Reproduce everything from "In Loving Memory" down to "into our lives!" in the memorial post below, word for word.
*** Opening EXTRACT TO READ ***
In Loving Memory

  • Remembering my beloved child, Austin, who passed away at the early age of 14. He lived more in those 14 short years than most and is an inspiration to us all.

Sunday, January 25, 2009

An Accidental Blessing

Austin wasn't planned, at least not when it happened. To say it was an "accident" makes it seem as if it were unwanted. That wasn't the case at all; however, it just didn't happen on our timeline, it happened on God's.

Tim and I had planned to be married awhile and I wanted to finish school and get a good job before having children. (You never think you have enough money to start a family.) We were certainly poor then in the terms of money but Austin brought so many riches into our lives!

I was babysitting my little sister, Raven, the day I decided to take the pregnancy test. A part of me already knew but I took the test to make sure. I didn't want Raven to know what I was doing, in case there weren't two pink lines on the stick, so I told her I was testing our water. Moments later I sent her outside to find Tim. She ran up to him yelling, "Uncle Tim, the toilet water's clean!" When he entered the house and saw my face, he knew. Our lives were changed forever.

My pregnancy wasn't easy, the last few months I spent on bed rest, as we tried to prolong delivery. Not that we lived that far from Owensboro, but just to be safe, the days before I expected to deliver, we stayed with my grandmother so we'd be closer to the hospital.

The labor was hard and scary for a first-time, young mother. Fourteen hours later, my little miracle was born. Austin didn't cry and I held my breath, waiting. Tim and I could see the concerned looks on the hospital staff's faces. The doctor held up two fingers, which we later discovered meant he had the cord around his neck twice. It was a scary beginning but thankfully, Austin was ok. He was 7 lbs, 5 oz of perfection.

The first year was a whirlwind, going faster than we'd ever imagined. Austin reached all the milestones weeks and months before he should have. As I review his baby book, nearly every entry includes a comment about his smile, or how happy he was. I wonder if he knew how happy he made us.

There are many things in Austin's life I would go back and change, if I could. The biggest one of course would be to have him still here with us. However, we aren't in control. I would have never planned to have had a baby as young or newly married as we were. I would have never planned to raise a child, and juggle college and jobs and saving for our first house. But look at what God's plan gave us - a beautiful, wonderful child that we were blessed to share 14 years with. Some "accidents" aren't accidental at all, just not on our timeline. It is those unplanned gifts from God that are the sweetest.
*** Closing EXTRACT TO READ ***
*** Opening STUDY MATERIAL ***
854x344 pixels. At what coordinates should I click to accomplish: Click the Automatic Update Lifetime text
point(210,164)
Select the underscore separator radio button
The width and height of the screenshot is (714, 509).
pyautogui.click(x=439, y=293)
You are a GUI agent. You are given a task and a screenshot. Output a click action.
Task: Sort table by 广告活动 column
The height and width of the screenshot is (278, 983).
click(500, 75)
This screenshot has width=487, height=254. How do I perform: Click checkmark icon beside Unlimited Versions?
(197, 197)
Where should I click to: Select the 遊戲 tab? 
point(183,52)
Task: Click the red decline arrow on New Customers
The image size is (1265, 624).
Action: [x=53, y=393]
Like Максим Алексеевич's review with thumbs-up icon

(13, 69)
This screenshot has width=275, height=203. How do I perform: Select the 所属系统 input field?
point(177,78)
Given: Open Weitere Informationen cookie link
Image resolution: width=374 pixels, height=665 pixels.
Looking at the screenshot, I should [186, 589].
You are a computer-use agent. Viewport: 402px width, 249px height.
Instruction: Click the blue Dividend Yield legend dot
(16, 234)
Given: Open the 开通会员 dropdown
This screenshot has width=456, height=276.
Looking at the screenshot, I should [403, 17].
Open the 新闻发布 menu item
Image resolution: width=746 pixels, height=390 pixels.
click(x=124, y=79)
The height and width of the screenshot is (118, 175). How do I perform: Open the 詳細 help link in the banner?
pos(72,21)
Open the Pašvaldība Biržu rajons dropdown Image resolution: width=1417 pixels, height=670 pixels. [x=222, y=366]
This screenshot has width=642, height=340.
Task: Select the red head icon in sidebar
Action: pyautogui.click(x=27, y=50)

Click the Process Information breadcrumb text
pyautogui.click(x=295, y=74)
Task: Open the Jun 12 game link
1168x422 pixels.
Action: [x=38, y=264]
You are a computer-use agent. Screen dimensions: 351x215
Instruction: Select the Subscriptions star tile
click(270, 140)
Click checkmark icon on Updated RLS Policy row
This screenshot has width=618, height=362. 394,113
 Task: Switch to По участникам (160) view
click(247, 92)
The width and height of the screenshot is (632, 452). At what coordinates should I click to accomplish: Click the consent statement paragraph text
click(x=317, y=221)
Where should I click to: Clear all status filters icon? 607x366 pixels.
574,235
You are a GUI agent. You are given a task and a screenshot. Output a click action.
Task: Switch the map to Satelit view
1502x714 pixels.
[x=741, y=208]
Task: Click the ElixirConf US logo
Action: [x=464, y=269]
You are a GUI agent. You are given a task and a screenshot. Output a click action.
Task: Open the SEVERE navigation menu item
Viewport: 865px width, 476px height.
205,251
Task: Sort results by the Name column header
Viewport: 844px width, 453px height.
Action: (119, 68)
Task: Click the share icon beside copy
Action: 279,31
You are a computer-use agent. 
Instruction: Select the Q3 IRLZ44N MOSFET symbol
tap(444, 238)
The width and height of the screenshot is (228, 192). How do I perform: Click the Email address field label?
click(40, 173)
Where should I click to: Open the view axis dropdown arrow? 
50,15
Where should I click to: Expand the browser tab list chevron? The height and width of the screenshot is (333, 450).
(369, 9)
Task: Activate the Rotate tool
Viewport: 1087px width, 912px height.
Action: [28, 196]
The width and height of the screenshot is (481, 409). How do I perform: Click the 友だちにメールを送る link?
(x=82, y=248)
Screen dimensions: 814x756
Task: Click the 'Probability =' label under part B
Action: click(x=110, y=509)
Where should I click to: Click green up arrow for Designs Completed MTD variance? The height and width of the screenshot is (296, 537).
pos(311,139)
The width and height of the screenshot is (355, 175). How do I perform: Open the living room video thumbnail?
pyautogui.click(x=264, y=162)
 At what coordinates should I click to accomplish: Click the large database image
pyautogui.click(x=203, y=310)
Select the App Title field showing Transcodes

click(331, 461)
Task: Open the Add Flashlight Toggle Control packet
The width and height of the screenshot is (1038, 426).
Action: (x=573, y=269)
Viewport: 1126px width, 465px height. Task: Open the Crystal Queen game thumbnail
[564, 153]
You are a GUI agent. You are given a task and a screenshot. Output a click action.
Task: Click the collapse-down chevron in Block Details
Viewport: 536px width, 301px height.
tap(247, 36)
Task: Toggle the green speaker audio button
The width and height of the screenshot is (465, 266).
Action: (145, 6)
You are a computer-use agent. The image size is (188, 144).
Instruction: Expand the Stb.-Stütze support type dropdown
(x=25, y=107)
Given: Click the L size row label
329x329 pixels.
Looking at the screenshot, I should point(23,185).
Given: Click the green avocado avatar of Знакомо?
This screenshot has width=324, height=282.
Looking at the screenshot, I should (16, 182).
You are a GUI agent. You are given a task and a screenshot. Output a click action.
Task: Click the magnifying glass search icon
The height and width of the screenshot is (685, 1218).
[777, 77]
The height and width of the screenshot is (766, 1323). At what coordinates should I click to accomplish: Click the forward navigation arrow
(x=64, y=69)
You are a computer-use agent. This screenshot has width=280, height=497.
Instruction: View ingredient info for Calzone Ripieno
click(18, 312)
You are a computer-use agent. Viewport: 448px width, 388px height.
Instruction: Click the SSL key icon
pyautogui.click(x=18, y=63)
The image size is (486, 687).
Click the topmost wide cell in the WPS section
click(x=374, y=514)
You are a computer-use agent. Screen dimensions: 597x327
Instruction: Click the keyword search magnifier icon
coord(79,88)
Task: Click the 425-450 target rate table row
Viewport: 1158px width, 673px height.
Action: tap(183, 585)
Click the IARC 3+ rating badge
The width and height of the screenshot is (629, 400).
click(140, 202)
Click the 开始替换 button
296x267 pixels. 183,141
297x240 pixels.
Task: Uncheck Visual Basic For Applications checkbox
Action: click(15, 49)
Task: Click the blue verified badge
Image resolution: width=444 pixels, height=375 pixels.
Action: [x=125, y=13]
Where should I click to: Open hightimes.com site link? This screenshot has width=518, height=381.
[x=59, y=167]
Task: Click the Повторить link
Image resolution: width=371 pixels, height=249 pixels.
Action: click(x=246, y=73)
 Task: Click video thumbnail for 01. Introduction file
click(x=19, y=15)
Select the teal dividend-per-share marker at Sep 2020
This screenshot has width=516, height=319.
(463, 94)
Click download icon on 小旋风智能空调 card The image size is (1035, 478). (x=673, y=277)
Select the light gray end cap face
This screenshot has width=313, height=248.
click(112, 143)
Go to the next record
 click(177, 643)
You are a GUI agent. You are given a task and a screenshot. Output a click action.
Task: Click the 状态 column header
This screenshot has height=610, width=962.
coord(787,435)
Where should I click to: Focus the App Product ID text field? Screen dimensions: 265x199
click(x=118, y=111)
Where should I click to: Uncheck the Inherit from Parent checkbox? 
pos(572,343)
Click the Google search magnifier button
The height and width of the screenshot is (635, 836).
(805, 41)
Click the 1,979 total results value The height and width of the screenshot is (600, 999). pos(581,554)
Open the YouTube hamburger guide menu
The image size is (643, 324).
*** Closing STUDY MATERIAL ***
* **RESPONSE TO THIS EXERCISE**
In Loving Memory

  • Remembering my beloved child, Austin, who passed away at the early age of 14. He lived more in those 14 short years than most and is an inspiration to us all.

Sunday, January 25, 2009

An Accidental Blessing

Austin wasn't planned, at least not when it happened. To say it was an "accident" makes it seem as if it were unwanted. That wasn't the case at all; however, it just didn't happen on our timeline, it happened on God's.

Tim and I had planned to be married awhile and I wanted to finish school and get a good job before having children. (You never think you have enough money to start a family.) We were certainly poor then in the terms of money but Austin brought so many riches into our lives!